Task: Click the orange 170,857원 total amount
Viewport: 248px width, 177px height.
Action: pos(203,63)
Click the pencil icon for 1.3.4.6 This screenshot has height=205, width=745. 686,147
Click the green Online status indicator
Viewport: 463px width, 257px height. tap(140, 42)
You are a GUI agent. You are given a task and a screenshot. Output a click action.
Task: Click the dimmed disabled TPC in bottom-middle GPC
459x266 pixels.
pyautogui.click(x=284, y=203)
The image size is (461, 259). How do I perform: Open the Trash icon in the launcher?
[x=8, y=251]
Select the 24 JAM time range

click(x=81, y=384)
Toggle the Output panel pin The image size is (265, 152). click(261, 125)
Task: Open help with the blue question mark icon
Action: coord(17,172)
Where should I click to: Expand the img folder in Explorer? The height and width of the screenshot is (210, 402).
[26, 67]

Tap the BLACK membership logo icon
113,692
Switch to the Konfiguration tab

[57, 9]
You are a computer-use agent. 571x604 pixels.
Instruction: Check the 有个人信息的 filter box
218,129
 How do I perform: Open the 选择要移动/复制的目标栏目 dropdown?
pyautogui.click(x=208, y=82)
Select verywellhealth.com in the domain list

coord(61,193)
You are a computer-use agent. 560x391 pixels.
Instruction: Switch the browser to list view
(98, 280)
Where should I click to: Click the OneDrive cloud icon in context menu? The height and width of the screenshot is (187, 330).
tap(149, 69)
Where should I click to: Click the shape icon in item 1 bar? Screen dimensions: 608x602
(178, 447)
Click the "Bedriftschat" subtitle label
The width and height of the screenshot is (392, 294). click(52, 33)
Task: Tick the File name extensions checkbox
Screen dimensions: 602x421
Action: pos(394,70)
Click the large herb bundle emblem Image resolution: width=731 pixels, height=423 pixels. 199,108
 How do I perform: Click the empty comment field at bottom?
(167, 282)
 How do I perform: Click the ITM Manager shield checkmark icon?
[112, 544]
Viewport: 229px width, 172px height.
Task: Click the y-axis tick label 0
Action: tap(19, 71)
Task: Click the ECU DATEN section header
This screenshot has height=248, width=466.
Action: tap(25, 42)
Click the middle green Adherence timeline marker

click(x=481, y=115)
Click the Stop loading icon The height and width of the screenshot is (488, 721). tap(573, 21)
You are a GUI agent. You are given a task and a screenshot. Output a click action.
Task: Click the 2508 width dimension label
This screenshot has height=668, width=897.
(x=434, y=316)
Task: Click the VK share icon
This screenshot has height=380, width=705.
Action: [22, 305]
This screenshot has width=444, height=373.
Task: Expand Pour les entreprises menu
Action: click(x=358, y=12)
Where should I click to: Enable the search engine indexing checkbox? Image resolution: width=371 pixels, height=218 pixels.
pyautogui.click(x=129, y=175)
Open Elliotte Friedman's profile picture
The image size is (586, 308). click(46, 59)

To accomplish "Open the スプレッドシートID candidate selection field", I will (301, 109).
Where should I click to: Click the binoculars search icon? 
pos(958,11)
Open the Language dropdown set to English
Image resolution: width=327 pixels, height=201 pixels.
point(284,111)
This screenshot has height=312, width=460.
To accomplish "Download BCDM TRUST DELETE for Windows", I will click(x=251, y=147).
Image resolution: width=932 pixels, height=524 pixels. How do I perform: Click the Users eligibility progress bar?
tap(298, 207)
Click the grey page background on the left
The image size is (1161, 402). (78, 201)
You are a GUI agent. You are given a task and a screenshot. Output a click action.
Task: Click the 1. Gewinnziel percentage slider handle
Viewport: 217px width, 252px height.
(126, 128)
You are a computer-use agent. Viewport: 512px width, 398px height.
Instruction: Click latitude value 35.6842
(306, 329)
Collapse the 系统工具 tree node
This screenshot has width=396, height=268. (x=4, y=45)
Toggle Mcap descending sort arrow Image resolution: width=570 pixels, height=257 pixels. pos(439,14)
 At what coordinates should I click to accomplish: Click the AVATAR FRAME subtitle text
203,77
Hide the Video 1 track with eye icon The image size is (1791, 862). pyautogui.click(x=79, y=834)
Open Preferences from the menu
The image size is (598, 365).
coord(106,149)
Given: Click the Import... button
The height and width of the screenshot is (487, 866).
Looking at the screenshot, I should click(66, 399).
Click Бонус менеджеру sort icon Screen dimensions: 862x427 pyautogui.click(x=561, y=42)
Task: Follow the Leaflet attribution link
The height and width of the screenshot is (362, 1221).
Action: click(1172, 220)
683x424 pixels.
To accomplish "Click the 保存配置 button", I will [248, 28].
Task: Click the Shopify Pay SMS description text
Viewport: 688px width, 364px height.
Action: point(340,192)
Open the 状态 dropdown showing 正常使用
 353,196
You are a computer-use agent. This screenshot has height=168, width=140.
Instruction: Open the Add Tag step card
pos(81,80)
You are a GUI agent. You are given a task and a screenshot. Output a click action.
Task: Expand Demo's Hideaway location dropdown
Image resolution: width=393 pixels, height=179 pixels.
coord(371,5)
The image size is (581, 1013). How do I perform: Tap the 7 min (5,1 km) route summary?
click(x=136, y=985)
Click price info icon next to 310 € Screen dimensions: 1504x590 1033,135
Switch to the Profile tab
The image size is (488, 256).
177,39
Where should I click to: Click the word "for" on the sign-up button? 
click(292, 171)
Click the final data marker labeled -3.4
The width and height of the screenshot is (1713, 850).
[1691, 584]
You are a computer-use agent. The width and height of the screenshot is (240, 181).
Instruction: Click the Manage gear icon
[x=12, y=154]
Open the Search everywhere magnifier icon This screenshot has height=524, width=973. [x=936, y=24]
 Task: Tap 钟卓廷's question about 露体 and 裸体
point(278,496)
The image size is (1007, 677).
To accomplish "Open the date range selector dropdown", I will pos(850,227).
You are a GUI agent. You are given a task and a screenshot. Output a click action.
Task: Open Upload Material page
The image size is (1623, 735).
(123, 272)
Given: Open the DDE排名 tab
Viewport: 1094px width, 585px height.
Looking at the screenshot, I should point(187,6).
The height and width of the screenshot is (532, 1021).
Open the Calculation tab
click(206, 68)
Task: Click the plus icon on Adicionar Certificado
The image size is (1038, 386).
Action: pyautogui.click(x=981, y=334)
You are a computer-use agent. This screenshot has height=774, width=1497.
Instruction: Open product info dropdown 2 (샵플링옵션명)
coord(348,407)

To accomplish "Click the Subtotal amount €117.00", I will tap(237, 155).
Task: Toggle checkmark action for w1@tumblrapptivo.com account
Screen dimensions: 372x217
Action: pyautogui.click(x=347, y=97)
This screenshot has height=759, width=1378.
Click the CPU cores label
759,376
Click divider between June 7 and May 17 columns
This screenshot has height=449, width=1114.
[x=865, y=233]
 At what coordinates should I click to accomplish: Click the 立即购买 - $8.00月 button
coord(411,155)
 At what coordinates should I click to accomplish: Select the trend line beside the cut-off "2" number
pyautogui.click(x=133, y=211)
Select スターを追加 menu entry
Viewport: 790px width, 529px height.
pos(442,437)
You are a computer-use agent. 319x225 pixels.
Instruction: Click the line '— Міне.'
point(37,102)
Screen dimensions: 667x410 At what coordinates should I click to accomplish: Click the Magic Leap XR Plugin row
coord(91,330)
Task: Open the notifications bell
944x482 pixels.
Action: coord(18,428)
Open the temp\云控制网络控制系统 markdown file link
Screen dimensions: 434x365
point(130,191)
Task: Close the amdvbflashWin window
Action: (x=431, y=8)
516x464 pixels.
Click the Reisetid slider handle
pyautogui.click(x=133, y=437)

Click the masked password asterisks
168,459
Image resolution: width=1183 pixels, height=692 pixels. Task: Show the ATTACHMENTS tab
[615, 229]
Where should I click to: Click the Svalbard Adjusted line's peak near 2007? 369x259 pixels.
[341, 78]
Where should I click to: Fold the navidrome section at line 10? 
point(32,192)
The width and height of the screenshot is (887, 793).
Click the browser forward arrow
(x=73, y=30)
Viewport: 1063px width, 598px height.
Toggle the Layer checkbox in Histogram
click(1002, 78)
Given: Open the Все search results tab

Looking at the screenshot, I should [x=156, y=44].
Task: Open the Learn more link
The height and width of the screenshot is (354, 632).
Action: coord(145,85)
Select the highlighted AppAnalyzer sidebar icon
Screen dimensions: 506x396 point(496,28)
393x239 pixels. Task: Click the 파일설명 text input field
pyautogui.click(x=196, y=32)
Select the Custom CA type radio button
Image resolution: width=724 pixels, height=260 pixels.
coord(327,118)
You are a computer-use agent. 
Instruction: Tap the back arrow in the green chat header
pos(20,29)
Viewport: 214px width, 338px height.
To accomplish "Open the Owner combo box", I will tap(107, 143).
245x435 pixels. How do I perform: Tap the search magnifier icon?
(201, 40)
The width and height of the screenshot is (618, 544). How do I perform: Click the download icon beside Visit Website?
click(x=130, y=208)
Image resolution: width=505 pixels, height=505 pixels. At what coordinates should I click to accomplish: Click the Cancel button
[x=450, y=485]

⁂

When a line in the material above holds the word "link", copy that line.

OUTPUT BELOW —
Task: Follow the Leaflet attribution link
Open the temp\云控制网络控制系统 markdown file link
Task: Open the Learn more link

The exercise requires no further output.